By this point in the movie, since you probably haven't identified with any of the hateful characters, you might think "how can this turn out good?". Well, cue the writer's favourite device: the heel-face turn. For those of you not fluent in the lingo, it's when an unlikable character turns into a likable one... often done (as is the case in Gran Torino) as clumsily as possible (for emphasis?). Systematically, each and every main character will go from outwardly hostile toward each other to heartwarming love-fest in roughly 20 minutes of real time. Yes, it's that jarring. To make matters worse, the 20 minutes of real time is roughly equivalent to a couple weeks in movie time. Given that their hostility was directed toward each other for most of the movie (and implied to be long before that) it's jarring even in context.
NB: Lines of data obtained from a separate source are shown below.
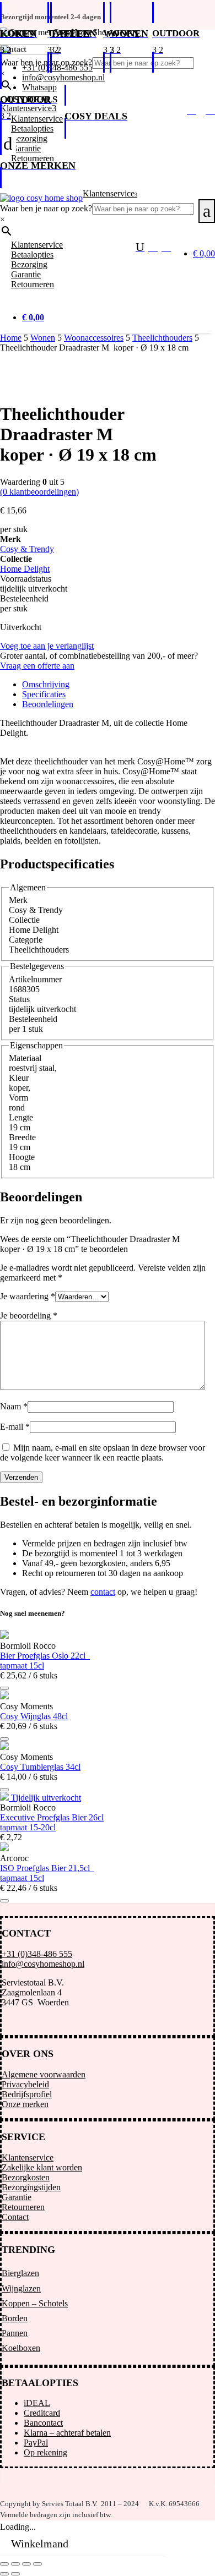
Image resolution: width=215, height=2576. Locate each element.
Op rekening (45, 2452)
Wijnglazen (21, 2288)
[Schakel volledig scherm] (15, 2564)
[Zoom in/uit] (4, 2564)
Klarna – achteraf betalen (67, 2432)
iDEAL (37, 2403)
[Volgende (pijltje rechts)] (15, 2573)
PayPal (36, 2442)
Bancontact (43, 2422)
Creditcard (42, 2413)
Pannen (15, 2333)
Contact (15, 2217)
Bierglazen (20, 2273)
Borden (15, 2318)
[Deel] (26, 2564)
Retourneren (23, 2207)
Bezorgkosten (26, 2177)
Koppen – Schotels (35, 2303)
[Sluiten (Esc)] (37, 2564)
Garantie (16, 2197)
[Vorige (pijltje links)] (4, 2573)
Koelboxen (21, 2348)
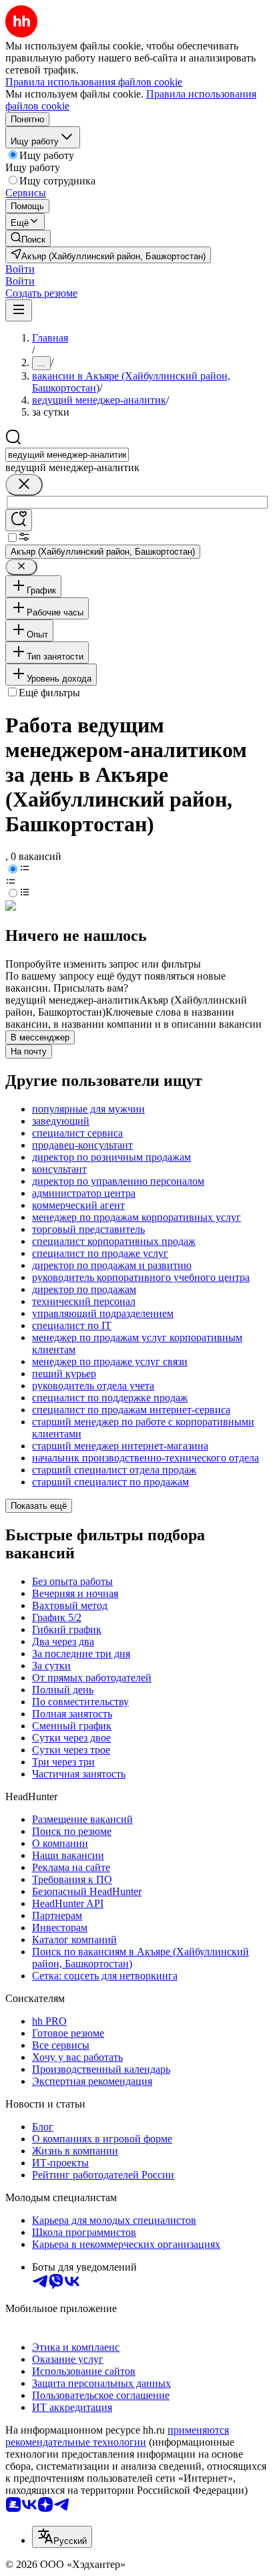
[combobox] (67, 455)
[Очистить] (24, 485)
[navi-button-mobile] (18, 310)
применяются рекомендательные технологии (117, 2436)
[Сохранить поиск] (18, 520)
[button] (20, 269)
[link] (28, 238)
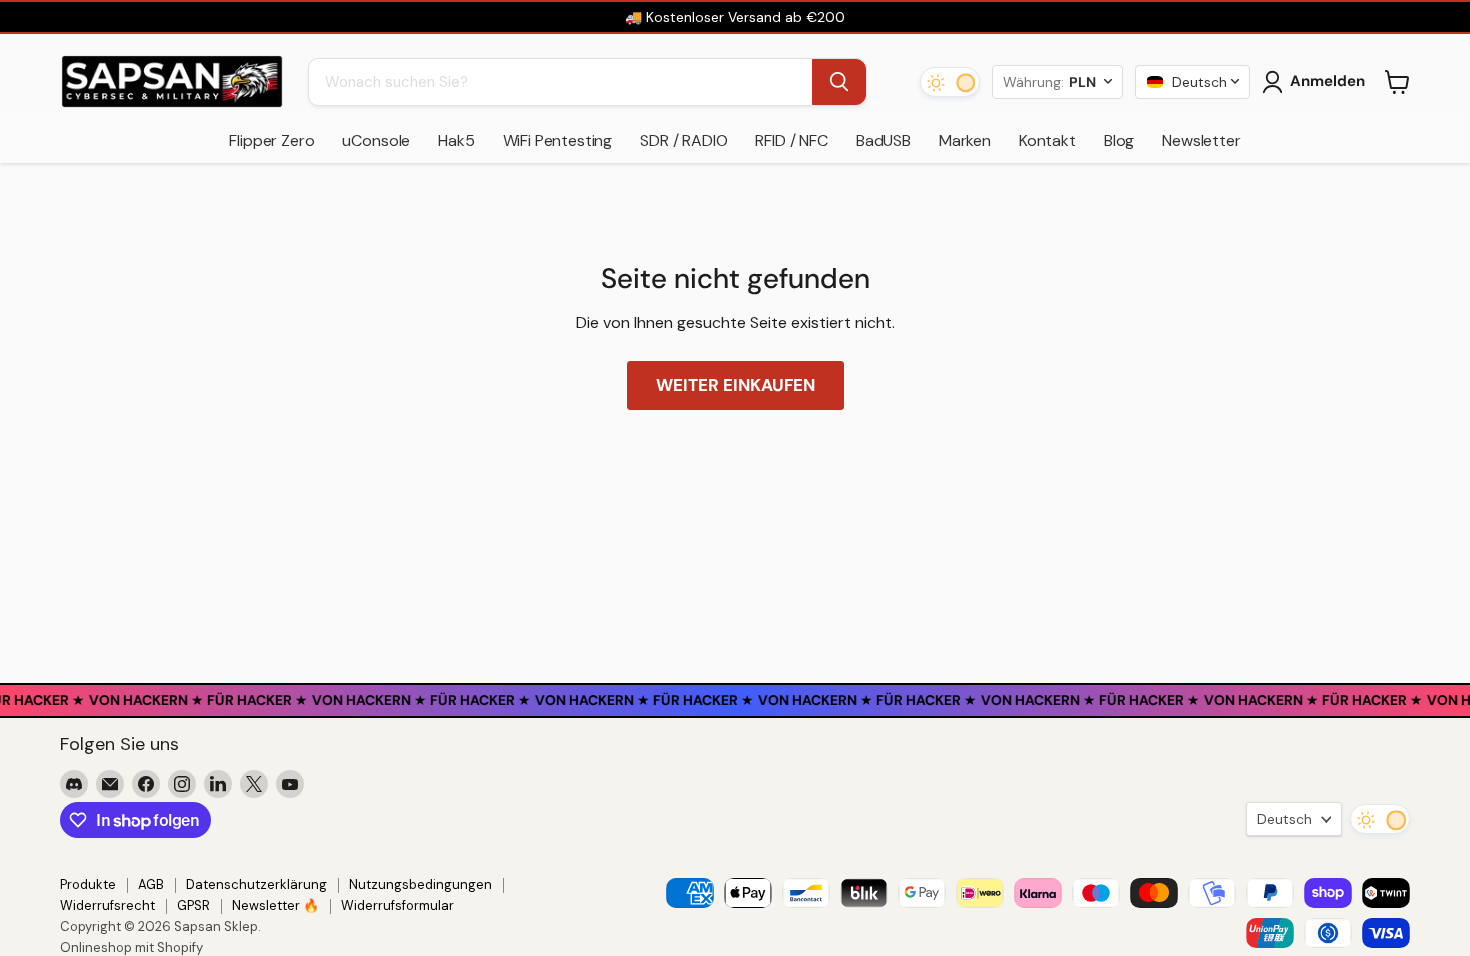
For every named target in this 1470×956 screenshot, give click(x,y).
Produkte (88, 884)
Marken (965, 140)
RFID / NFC (791, 140)
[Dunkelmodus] (950, 82)
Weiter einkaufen (735, 385)
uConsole (376, 140)
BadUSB (883, 140)
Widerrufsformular (397, 905)
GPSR (193, 905)
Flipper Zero (271, 140)
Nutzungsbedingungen (420, 884)
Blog (1119, 140)
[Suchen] (839, 82)
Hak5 (456, 140)
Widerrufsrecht (107, 905)
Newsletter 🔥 (275, 905)
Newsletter (1201, 140)
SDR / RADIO (683, 140)
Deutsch (1284, 819)
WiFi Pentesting (558, 140)
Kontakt (1047, 140)
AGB (151, 884)
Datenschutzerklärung (256, 884)
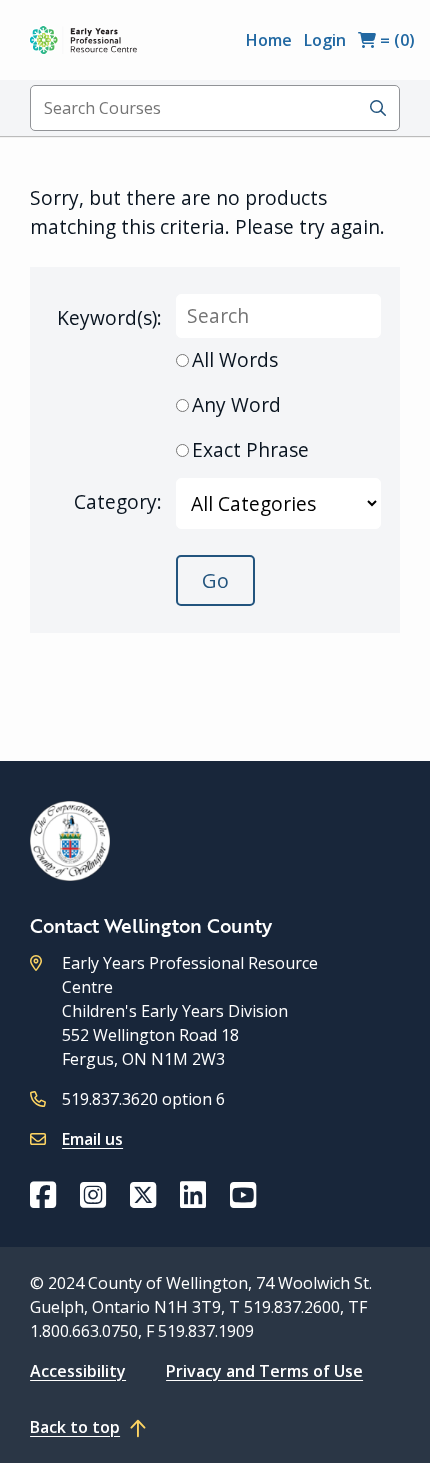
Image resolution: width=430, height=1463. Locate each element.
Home (269, 40)
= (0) (395, 40)
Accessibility (78, 1371)
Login (325, 40)
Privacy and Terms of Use (264, 1371)
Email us (92, 1139)
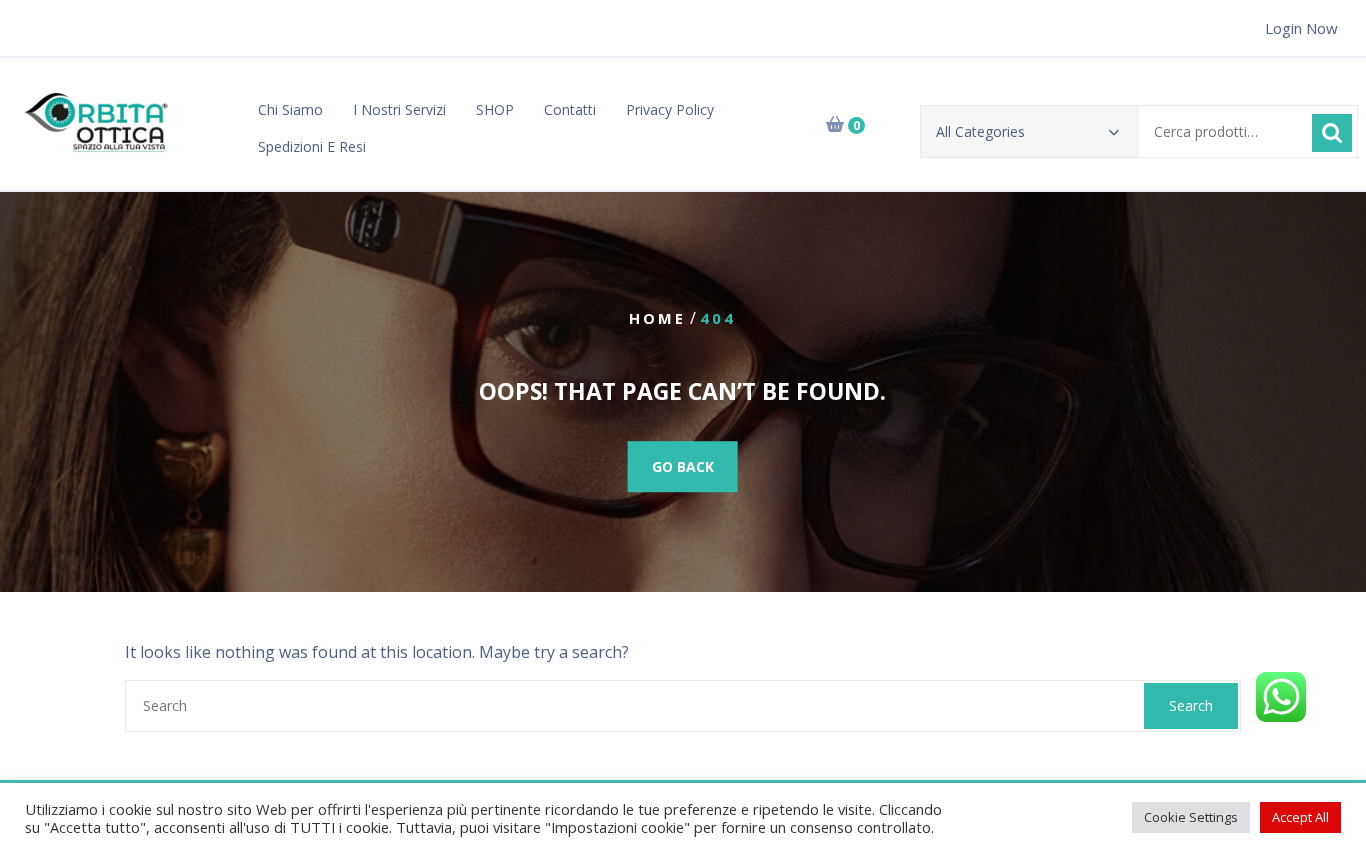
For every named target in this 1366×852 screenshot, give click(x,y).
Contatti (570, 109)
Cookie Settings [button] (1191, 817)
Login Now (1301, 28)
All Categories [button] (980, 131)
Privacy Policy (670, 109)
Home (657, 318)
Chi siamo (290, 109)
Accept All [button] (1300, 817)
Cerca (1332, 133)
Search (1191, 705)
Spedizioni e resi (312, 146)
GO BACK (683, 466)
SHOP (495, 109)
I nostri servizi (399, 109)
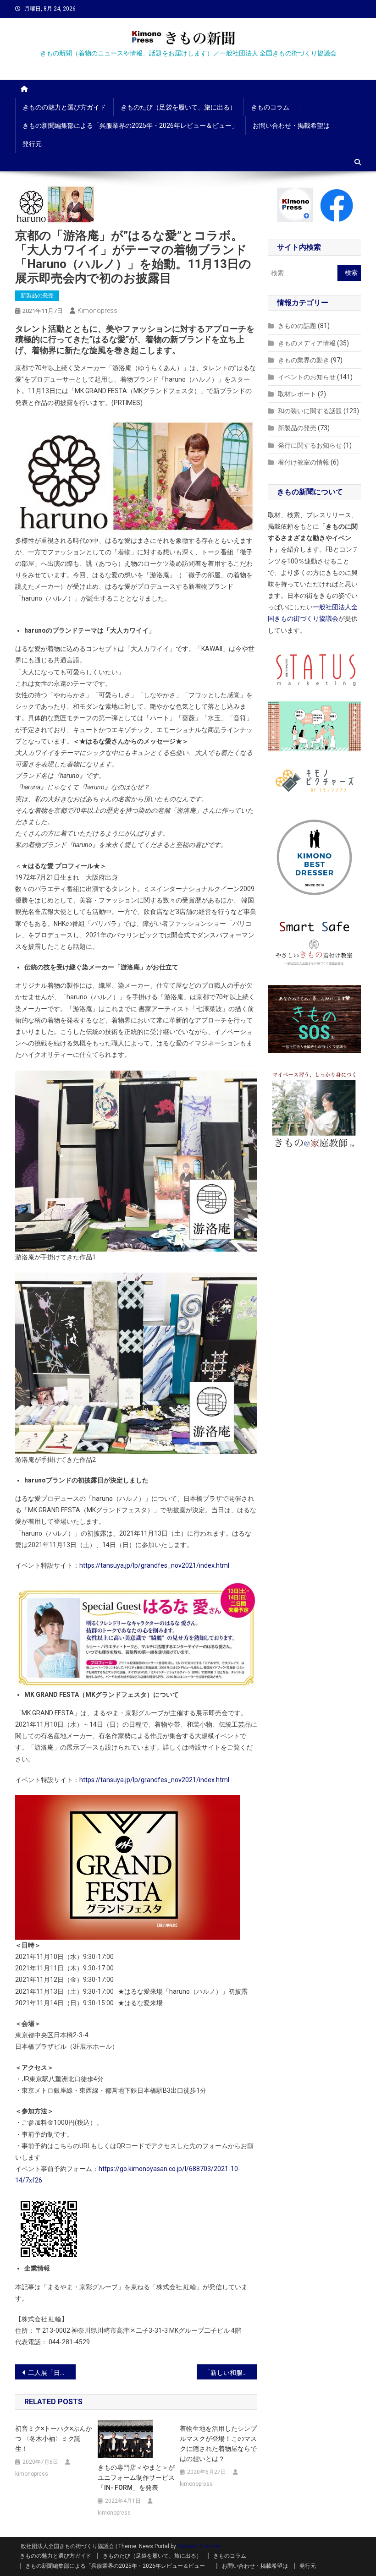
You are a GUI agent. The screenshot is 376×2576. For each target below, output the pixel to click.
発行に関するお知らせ (310, 445)
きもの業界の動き (303, 360)
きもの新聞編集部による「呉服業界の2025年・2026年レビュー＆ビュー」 (130, 125)
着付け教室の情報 (303, 462)
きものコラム (270, 107)
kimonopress (97, 310)
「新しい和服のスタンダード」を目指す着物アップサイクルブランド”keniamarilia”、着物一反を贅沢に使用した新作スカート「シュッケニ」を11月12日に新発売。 (230, 2372)
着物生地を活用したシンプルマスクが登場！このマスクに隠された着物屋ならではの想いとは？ (218, 2443)
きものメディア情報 (307, 343)
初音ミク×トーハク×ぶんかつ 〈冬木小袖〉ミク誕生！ (53, 2438)
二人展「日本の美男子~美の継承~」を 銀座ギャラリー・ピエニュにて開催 (52, 2372)
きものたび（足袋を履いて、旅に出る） (178, 107)
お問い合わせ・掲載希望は (291, 125)
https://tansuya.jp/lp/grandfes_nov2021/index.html (154, 1565)
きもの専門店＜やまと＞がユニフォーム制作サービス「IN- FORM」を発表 (136, 2477)
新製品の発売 (37, 295)
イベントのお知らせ (307, 377)
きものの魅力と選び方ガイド (64, 107)
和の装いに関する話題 (310, 411)
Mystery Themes (198, 2546)
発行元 (32, 144)
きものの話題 (297, 325)
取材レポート (297, 394)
I'd like to continue on here and tear apart the plot, but the sad fact of the matter is... i can't. The ending is actually good (I mean, apart from all the terrible acting): It's emotional, gripping and entertaining all in one. The characters who don't get their heel-face turn are slapped instead and the movie ends on a story-writing high note. Clint Eastwood sings as the credits role.

...

Let me repeat that for those of you who missed it: Clint Eastwood... SINGS. And it's every bit as awful as you can imagine it to be - probably worse if movies have killed your imagination (yes, yes,. Normally here i'd make a joke about how Eastwood's singing will somehow get him nominated for a Golden Globe, but it seems reality has beaten me to the punch. While the movie didn't get any nominations in "prestigious" categories (and it shouldn't!) it DID receive one for "Best Original Song": the song sung by Eastwood himself.

As far as i see it, this is an average movie. A good movie to walk in on halfway through: 2 and a half stars (out of 5).